Enterprises engage on two classes of spend: contract and spot. The majority of spend is contract. Why? Risk, pricing, security, control, quality, availability and convenience.

By the way, that’s why enterprises use e-procurement and constantly try to reduce the number of vendors under management.  It’s easier to control a smaller number of providers that are a large part of the enterprise spend, than thousands of small vendors to whom the enterprise’s spend is not meaningful.

For example, take the issue of liability: AWS assumes very limited liability for anything.  Most enterprise contracts have extensive sections around what happens when things fall apart and the network operations center cannot hold.

In my experience reviewing these type of contracts, these type of documents spend a fair amount of time defining the “service” – and it’s not an API call, but it’s the request process, approvals, support, training, incident management, remediation, service level that define the “service”.

By the way, I don’t meant to imply these contracts are actually workable or actionable –most are not– just that a lot of effort goes into creating them to try to define the “service.”

I once spent a week with a team of 15 people trying to convert a massive outsourcing contract into a service catalog. Turns out to be surprisingly easy to do it with 2 people, but impossible with 15.

Two recent examples help make the case for contract buying.  One, Amazon, who does offer compute pricing on a hourly basis, now offers one and three year leases. Why? By the hour pricing is like by the hour hotels, very expensive if you plan to live there a year.You are better off with a lease.

Second, the CIA announced a $600M contract with Amazon to build a cloud.
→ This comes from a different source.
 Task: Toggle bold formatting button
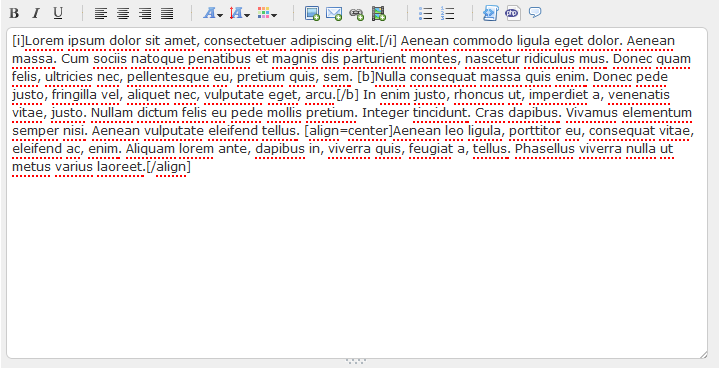click(14, 13)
Well, they are the CIA, someone might say. Of course they need something more secure.  To which I’d say, baby, today we are all the CIA.

Also, if you read the drivers for establishing strategic sourcing and procurement processes, you’ll find a  analogous use cases to brokering: to stop maverick buying (we call it rogue in cloud), to reduce costs, implement governance, reduce or eliminate manual processes, apply consistent controls, rationalize the supplier base.

So it does seem like the service broker concept staples a service catalog to a procurement system; but will it cross the cloud?

As for the idea that somehow an intermediary can establish a market place of services and “broker” between enterprise and service provider, I don’t buy it – pun fully intended.

This approach did not work in the dot-bomb era with e-marketplaces. Turns out the buying power of large companies is significant, the internet flattens information brokerage and margins are way too thin for this intermediaries to earn much money.

As for brokerages serving  small and medium size businesses, I’d say yeah, sure. They are called resellers, like PC Connection, or TigerDirect, or yes, Amazon retail.  This is not a new development.

In summary, there are considerable transaction costs that need to be accounted for in the notion of service brokers. In the service catalog world we talk about policy, governance and automation as the way to get those contract terms implemented. In fact, most enterprise buying is contract buying and not spot buying.

I’ve argued that a service catalog already provides the functionality of a service broker and that there’s unlikely to be a marketplace of services that is profitable or that enterprises will change buying behaviors in the next ten years.

So is there anything new about this service broker concept that is worth considering? And the answer is YES.  The advent of service interfaces aka API’s opens a new service channel.

So for the first time we have the opportunity to design services that are born-automated. How do we think about them? What are their characteristics?

That is worth exploring in its own blog post.

As I said at the beginning, these are my preliminary thoughts. Comments? Questions? Observations? Organic, heirloom tomatoes?